AI Is Advancing In Intelligence, But It Remains Imperfect
While multimedia capabilities are expected to bring significant changes compared to text-based interactions, the underlying challenges persist. AI models, trained on extensive real-world data to recognize patterns, can generate sophisticated responses to complex prompts. However, there’s a lingering issue of trust, as these models may provide plausible answers rather than accurate ones. Google’s chatbot, Bard, explicitly warns users about potential response inaccuracies.
Gemini represents the next generation of Google’s large language model, succeeding PaLM and PaLM 2, the foundations of Bard. Gemini stands out by being trained simultaneously on text, programming code, images, audio, and video, allowing it to handle multimedia input more efficiently than separate models for each mode.
Google’s research paper highlights diverse examples of Gemini’s capabilities. Gemini demonstrates versatility, from predicting the next shape in a series to identifying links between photos of the moon and a golf ball, or converting bar charts into labeled tables. It can even process handwritten physics problems, detect errors, and provide corrections. While Google showcased a demo video featuring Gemini recognizing hand gestures and solving visual challenges, it’s crucial to realize that these were dramatizations rather than real-time demonstrations.
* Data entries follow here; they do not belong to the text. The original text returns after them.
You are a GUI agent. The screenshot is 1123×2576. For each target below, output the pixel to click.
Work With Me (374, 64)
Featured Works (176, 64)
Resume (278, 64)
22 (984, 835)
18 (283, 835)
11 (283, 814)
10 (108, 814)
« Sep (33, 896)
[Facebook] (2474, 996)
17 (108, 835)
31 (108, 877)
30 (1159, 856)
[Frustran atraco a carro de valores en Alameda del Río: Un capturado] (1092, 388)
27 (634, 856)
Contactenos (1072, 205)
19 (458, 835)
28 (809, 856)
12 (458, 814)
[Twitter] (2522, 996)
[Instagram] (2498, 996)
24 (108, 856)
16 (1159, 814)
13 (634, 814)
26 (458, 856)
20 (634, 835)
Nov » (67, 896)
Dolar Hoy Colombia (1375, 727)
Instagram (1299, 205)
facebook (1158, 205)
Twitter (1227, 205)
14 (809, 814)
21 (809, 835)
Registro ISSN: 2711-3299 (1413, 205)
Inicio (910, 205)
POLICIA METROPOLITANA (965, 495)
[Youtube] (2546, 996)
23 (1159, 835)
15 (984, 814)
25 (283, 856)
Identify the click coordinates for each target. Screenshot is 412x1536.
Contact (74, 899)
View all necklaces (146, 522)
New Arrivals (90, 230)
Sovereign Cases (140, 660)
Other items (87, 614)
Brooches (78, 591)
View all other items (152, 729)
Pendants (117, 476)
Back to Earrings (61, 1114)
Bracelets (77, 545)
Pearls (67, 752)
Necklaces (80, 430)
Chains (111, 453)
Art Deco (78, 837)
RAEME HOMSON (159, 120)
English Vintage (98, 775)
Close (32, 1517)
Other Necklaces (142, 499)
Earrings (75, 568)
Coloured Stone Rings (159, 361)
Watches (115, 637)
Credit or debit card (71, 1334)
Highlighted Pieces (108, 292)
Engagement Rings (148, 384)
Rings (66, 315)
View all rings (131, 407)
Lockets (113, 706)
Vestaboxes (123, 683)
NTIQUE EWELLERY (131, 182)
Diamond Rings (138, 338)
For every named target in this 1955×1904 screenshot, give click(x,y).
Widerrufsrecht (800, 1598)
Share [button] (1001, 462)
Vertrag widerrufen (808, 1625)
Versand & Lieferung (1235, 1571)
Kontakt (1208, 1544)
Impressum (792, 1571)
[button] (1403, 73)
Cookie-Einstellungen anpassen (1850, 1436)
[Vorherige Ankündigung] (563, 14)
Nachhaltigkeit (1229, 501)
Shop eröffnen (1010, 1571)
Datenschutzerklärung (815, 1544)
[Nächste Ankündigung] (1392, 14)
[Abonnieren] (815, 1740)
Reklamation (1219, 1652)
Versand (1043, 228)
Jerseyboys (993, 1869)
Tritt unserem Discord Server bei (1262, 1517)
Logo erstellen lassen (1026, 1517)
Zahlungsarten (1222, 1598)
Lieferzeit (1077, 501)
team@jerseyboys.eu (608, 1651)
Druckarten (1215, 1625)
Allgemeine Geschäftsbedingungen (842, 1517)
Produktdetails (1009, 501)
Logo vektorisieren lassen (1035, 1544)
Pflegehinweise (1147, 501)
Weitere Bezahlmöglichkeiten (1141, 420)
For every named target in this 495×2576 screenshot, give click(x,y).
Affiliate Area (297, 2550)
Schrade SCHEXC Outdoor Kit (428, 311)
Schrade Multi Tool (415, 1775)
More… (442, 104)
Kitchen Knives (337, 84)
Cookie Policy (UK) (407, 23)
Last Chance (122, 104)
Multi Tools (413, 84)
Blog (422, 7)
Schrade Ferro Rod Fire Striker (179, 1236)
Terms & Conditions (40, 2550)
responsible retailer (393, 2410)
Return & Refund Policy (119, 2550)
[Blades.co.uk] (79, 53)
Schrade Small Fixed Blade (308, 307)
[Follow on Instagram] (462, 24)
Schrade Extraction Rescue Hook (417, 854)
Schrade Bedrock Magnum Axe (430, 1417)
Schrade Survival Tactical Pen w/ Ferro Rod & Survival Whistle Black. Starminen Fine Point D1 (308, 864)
Google’s Gemini Viral Promotional Video
While not fundamentally misrepresenting Gemini’s abilities, the promotional video included disclaimers about response speed and a link to a discussion on how the demo worked. Despite this transparency, testing by external parties is limited, leaving questions about Gemini’s real-world performance. Nevertheless, Gemini is designed to accept both spoken and video input, showcasing the potential for more interactive and diverse AI interactions in the future.
Gemini Ultra is undergoing extensive testing before its anticipated release next year.
The testing process includes “red teaming,” where external individuals are enlisted to identify security vulnerabilities and other issues associated with Gemini Ultra. Evaluating the model’s performance, especially with multimedia input data, poses additional complexities. The significance lies in understanding how seemingly harmless individual elements, such as text messages and photos, can convey drastically different meanings when combined.
In addressing this challenge, Google CEO Sundar Pichai emphasized a bold and responsible approach. This involves ambitious research with significant potential benefits, accompanied by implementing safeguards. Pichai also highlighted the importance of collaborative efforts with governments and other stakeholders to proactively address risks as AI capabilities advance.